Region Glance
Police say drug lab found after San Francisco house blast
SAN FRANCISCO — Investigators found an illegal drug lab in the wreckage of a San Francisco house that exploded last week, killing a woman and damaging neighboring homes, police said.
Darron Price, 53, was arrested Friday afternoon and was booked into the San Francisco County jail for investigation of involuntary manslaughter, manufacturing narcotics and two counts of child endangerment, police said in a statement.
The 22nd Avenue house exploded Thursday morning. KPIX reporte d that the explosion was recorded by a surveillance camera.
A seriously injured person was hospitalized and after it was safe to enter the structure investigators found the woman’s body in the rubble.

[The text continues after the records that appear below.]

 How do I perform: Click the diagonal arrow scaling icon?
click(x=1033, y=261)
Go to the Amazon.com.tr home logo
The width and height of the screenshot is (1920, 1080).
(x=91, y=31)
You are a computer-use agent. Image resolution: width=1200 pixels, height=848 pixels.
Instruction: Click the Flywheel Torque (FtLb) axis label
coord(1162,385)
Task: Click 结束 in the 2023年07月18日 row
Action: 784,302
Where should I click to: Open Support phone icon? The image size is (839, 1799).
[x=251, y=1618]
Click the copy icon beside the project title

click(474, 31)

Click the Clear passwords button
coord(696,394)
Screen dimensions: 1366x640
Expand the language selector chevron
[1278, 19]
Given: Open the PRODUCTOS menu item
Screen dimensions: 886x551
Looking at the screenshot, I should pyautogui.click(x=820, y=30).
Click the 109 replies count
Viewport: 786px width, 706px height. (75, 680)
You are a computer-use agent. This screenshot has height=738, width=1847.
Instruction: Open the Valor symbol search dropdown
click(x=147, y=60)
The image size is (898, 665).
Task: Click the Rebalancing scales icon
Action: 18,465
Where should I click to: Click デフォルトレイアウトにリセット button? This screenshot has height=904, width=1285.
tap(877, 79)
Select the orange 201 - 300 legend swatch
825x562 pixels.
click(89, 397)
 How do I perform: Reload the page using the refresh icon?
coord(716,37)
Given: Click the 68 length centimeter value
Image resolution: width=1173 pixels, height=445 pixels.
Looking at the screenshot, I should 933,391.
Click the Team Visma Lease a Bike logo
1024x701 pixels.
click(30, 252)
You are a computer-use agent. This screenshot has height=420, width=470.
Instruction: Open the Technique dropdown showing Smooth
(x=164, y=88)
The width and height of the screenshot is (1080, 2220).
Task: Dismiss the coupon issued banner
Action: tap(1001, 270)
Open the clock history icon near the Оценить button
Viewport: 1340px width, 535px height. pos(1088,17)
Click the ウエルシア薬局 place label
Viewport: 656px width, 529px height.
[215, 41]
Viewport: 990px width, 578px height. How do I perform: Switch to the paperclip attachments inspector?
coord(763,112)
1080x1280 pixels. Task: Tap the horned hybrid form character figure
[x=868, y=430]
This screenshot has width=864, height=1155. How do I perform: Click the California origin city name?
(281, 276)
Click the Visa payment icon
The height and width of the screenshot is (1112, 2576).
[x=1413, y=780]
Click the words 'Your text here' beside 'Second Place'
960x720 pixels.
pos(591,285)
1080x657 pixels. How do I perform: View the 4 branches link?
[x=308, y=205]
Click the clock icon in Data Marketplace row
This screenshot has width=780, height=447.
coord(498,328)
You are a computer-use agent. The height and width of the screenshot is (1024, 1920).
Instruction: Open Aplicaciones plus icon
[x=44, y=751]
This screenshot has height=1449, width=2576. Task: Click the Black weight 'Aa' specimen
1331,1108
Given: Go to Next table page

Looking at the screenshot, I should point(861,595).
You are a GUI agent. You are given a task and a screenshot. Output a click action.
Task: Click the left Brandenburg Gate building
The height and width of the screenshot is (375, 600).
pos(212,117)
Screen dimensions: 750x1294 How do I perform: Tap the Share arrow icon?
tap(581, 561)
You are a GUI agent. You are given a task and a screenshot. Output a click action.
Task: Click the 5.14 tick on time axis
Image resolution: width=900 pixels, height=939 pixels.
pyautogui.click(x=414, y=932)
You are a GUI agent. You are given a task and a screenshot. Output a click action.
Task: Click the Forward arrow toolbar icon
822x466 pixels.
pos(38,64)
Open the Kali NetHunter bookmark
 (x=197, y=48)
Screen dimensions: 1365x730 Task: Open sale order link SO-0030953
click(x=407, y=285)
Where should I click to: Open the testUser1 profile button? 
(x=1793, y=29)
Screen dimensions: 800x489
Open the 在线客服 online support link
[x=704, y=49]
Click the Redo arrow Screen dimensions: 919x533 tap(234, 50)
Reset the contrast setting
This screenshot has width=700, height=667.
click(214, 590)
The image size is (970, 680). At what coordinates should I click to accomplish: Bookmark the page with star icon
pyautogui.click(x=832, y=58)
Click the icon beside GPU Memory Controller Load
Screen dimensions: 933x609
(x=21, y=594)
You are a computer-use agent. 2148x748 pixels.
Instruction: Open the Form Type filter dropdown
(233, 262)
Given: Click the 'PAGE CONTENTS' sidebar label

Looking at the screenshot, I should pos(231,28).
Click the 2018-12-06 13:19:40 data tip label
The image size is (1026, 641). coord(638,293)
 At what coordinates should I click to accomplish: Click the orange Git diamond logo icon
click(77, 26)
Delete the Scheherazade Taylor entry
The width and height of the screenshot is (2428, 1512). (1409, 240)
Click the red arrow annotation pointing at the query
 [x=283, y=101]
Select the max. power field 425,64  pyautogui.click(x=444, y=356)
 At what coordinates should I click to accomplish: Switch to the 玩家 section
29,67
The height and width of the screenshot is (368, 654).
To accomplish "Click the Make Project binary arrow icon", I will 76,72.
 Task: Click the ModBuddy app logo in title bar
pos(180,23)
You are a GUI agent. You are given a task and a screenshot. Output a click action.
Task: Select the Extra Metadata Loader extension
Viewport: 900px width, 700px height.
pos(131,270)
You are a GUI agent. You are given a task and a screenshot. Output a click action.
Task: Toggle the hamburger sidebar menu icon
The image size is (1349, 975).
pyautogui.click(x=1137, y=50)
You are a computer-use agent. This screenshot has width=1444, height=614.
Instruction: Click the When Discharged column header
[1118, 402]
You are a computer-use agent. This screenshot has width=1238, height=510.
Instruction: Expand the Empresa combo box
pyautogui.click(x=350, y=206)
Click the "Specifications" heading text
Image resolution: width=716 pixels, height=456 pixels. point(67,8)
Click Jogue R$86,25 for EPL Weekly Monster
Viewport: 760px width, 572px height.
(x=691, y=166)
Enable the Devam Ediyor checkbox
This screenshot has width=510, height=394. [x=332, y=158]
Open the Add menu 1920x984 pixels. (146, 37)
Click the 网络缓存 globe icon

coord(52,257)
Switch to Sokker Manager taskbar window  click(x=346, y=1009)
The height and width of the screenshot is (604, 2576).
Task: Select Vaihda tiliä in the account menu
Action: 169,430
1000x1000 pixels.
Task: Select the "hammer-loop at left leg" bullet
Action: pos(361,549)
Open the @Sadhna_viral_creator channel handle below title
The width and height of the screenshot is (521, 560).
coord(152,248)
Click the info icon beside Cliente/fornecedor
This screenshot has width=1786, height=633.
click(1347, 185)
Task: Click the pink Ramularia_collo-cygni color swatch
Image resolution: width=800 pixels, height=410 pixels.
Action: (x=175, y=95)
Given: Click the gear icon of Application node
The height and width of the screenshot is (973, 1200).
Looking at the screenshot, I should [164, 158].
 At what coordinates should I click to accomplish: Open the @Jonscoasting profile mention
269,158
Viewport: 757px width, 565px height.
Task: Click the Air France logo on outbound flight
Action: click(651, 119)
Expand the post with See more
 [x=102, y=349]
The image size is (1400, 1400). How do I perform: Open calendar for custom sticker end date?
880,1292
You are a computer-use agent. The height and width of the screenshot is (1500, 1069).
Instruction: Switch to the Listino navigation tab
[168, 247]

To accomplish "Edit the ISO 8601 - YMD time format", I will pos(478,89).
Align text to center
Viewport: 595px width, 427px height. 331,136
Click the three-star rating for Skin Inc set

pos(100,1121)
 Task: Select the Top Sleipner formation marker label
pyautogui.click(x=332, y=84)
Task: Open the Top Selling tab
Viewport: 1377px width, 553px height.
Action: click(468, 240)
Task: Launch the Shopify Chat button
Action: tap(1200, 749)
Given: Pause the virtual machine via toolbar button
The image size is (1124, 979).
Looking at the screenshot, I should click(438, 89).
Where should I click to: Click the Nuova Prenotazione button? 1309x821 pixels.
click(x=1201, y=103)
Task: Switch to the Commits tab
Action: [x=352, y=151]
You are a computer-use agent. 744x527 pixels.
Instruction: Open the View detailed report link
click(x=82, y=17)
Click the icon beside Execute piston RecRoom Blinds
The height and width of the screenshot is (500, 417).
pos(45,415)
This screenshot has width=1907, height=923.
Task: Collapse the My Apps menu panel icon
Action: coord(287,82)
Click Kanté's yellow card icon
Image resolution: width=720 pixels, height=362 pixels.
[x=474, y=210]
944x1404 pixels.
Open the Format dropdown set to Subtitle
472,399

Investigators also “determined that an active illegal narcotics manufacturing lab was in the residence,” police said.
Police did not release names of the victims.
Democratic lawmakers in New Mexico pushing for alcohol tax
SANTA FE, N.M. — Democratic lawmakers in New Mexico are pushing for a flat 25-cents-a-drink tax to combat the state’s alcohol death rate, which is the highest in the country and nearly twice the national average.
The legislation survived its first committee Friday, advancing on a 6-4 vote.
The Albuquerque Journal reports that if the proposal advances through the Capitol, New Mexico would raise alcohol taxes and dedicate an extra $155 million in new revenue to support health, treatment and other programs.
But the newspaper said the proposal is facing blunt opposition from the national alcohol industry, local breweries and others.
Al Park, a lobbyist for the New Mexico Brewers Guild, said the changes would undo incentives that helped the state grow its craft beer scene.
The bill would damage local breweries that already impose two- or three-drink limits on customers and are “among the leading proponents of responsible drinking,” Park told the Journal.
The flat tax would represent a sharp jump in taxation on liquor, beer and wine, especially for craft distillers and brewers.
New Mexico now taxes alcohol by the liter or gallon. The amount varies based on the type of booze, how much of it is sold and who made it.
But the proposed legislation would shift to a flat tax per serving regardless of what the customer is buying, according to the Journal.
Supporters say the goal is to avoid favoring any particular drink.